You can write to companies (or contact them on social media) to ask them about specific chemicals, about hormone disrupting chemicals in general or about chemicals that have been defined as being of very high concern under the EU’s REACH chemicals regulation. Under REACH a company must tell you if their product contains such a chemical – the European Chemical Agency ECHA has a page explaining the process.
- If you are in Denmark, you can use the Danish Consumer Council’s app to automatically ask companies if their products contain substances of very high concern, just by scanning the bar code! The app also works with a database, so if a company has already answered the question for someone else – or has given the data to the Danish consumer council – you will get an answer immediately.
- A similar app has been developed by the German Environmental Agency (UBA), Scan4Chem, available in English.
- The NGO BUND also developed an app, ToxFox, to allow consumers in Germany, Austria and Switzerland to scan barcodes of cosmetics for information on the presence of suspected EDC. Since October 2016, the app also enables consumers to send automated requests to companies.
- A new project called AskREACH by the German Environment Agency and 20 project partners aim at developing a new app by 2019. The app will enable European consumers to scan bar codes which will be linked to a database, and if the information on substances of very high concern in that product is not available, a request will be automatically sent to the article supplier.

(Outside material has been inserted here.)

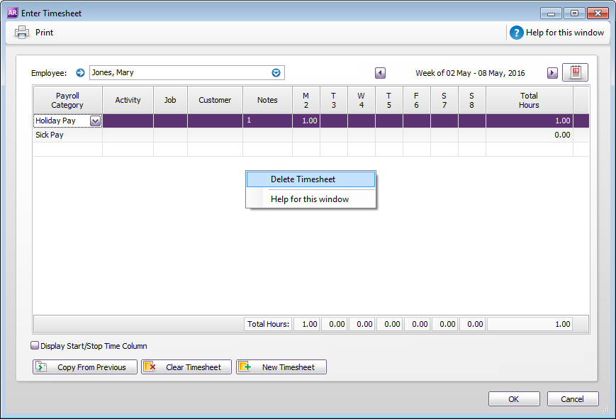This screenshot has height=419, width=616.
Task: Click Copy From Previous button
Action: [85, 367]
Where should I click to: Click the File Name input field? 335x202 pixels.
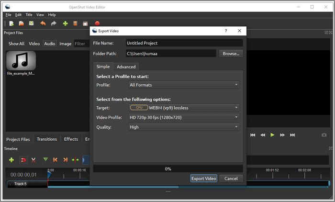184,43
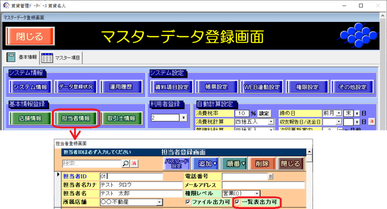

House dust has been found to have quite high levels of a range of problematic chemicals, including phthalates, brominated flame retardants and bisphenol A.
It’s generally a good idea to make sure you clean your home frequently in order to reduce the build up of dust.
Finding out about chemicals
- The European Chemical Agency’s official database is available here, with a simple ‘info card’ available for up to 120,000 substances.
- The European Trade Union Institute’s Risctox database gives information on a wide range of chemicals.
- The ChemSec ‘Substitute it Now (SIN)‘ list focusses on those chemicals with particularly problematic properties.
Other sources of advice about avoiding hazardous chemicals:
- Breast Cancer UK has a set of pages explaining how you can reduce your exposure to hazardous chemicals.
- Project Nesting, particularly aimed at those who are pregnant.